It’s hard to believe anyone would even try to map out the tangled, shifting patchwork of violent groups active in “post-conflict” Colombia’s Pacific coastal region. But the Ideas for Peace Foundation (FIP), a Bogotá-based think tank, accepted the challenge.
This map, from an April 10 FIP report on rearmed FARC “dissident” groups, depicts the department of Nariño in Colombia’s southwest corner, along the border with Ecuador. Nariño and neighboring Esmeraldas, Ecuador, appear to be the busiest cocaine trafficking corridor in South America right now. Colombia’s Navy has been cited as saying that 60 percent of Colombia’s cocaine comes through here (though this sounds a bit high). It is here where the dissident group headed by alias “Guacho” (denoted on the map as “FOS”) has been causing so much mayhem.
This map, from the same FIP report, zooms in on the downtown of Tumaco, Nariño’s principal port city. In just the first 85 days of 2018, Tumaco’s urban core (population perhaps 125,000) saw 67 homicides, an annualized homicide rate well over 200 per 100,000 residents. This map of who purportedly controls which neighborhoods—with even a spot for Mexican intermediaries! (orange)—shows why.
This one, from a July 2017 report, shows Chocó department, Colombia’s poorest, in the country’s northwest corner.
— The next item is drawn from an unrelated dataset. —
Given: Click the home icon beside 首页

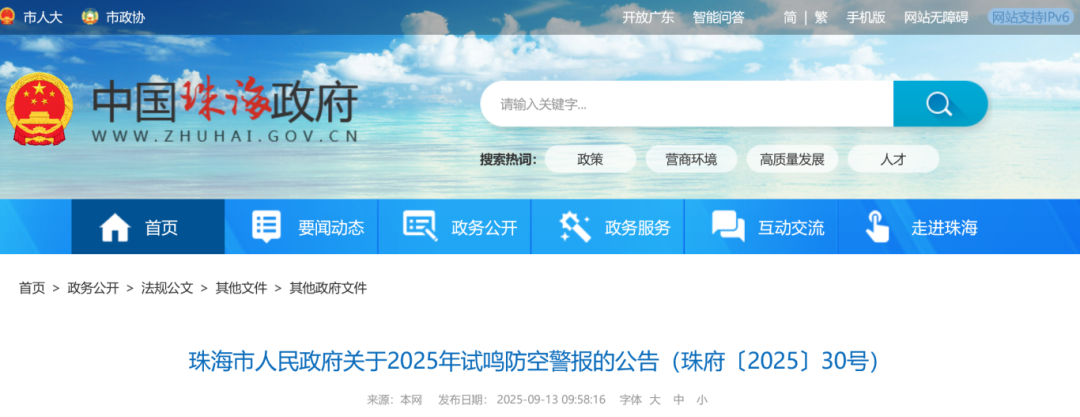Looking at the screenshot, I should (x=115, y=227).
Here, the ELN and the Urabeños organized crime group have been fighting bitter territorial battles, and FARC dissident bands were just emerging.
On a Twitter DM with one of these maps’ creators, I joked that they’re probably already out of date. The reply was “some parts are.” In the absence of government, territorial control over illegal economies shifts constantly, with every murder of a low-level leader, every mass displacement, every fragmentation of a criminal group. This makes mapping almost impossible. It also makes living there almost impossible: the population, terrified and unprotected, suffers. Residents quietly pay extortion demands and lose children to recruitment—or they leave for somewhere else, abandoning their land, much of it Afro-Colombian community councils’ shared landholdings.
Congratulations to the team at Fundación Ideas para la Paz for putting these maps together. What a tragedy that the government has shown such a lack of urgency in filling the post-conflict territorial vacuum in a part of the country that’s crucial for both humanitarian and counter-drug priorities.